Among the ruins is a small vaulted chamber in which, it is believed by a great many folk around about, a banshee resides. The reason assigned for this belief is that the floor is always perfectly clean. It is difficult to follow this line of reasoning; more probably the true solution of the problem is that the wind, having free access to and egress from the apartment, carries dust and dirt before it. Another chamber in the northeast side has fearful attractions for the venturesome. The rock which formerly supported this room has fallen away, and, like a dovecot, it is suspended in the air only by its attachment to the main building.
The erection of Dunluce Castle has been assigned to De Courcy, Earl of Ulster, and the castle was in the hands of the English in the fifteenth century. In 1580, or thereabouts, Colonel M’Donald, the founder of the family of MacDonnells of Antrim, came to Ireland to assist Tyrconnel against the O’Neill, a powerful chieftain, and was hospitably entertained by M’Quillan, the Lord of Dunluce, whom he assisted in subduing his savage neighbours. Being successful in their enterprise, M’Donald returned to Dunluce, and was pressed to winter in the castle, having his men quartered on the vassals of M’Quillan. M’Donald, however, took advantage of his position as a guest, says history, and privately married the daughter of his host. Upon this marriage the MacDonnells afterward rested their claim to M’Quillan’s territory. A conspiracy among the Irish to murder the Scottish chief and his followers was discovered by his wife, and they made their escape, but returned afterward and came to possess a considerable portion of the county of Antrim. The affairs of the M’Quillans and their successors, the MacDonnells, have left endless traditions, but the descendants of the former are now no more known as “kings and lords,” having fallen to the condition of “hewers of wood and drawers of water,” says a local historian. The Scottish family became lords of Antrim and Dunluce.
In the autumn of 1814 a visit was paid to the ruins of Dunluce by Sir Walter Scott, who observed a great resemblance in it to Dunottar Castle in Kincardineshire.
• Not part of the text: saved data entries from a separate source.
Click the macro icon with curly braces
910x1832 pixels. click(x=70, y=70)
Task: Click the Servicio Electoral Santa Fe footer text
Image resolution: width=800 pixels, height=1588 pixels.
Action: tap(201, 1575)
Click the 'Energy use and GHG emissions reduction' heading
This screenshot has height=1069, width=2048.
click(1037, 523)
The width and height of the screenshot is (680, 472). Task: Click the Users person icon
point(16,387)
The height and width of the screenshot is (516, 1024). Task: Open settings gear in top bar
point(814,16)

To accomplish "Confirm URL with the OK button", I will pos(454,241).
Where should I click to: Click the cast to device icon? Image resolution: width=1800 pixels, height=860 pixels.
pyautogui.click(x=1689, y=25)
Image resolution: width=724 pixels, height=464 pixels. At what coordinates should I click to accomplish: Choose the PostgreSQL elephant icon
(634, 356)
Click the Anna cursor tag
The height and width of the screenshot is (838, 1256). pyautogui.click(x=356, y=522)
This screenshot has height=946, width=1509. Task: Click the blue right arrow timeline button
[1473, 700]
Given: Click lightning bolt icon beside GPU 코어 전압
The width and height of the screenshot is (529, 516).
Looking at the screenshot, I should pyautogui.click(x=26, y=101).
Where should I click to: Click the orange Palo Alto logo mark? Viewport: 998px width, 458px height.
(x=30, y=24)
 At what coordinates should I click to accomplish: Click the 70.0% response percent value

A detailed description of the ruins is given in his diary.
Just off the Giant’s Causeway is Rathlin Island, between which and the Mull of Cantyre on the Scottish coast all the Clyde-bound ships feel their way and the traveller by sea knows that he is well in toward the Firth of Clyde. Rathlin Island may naturally enough be presumed to be of the same strata of rocky formation of which the Causeway is built, practically a link which once may have bound Ireland and Scotland.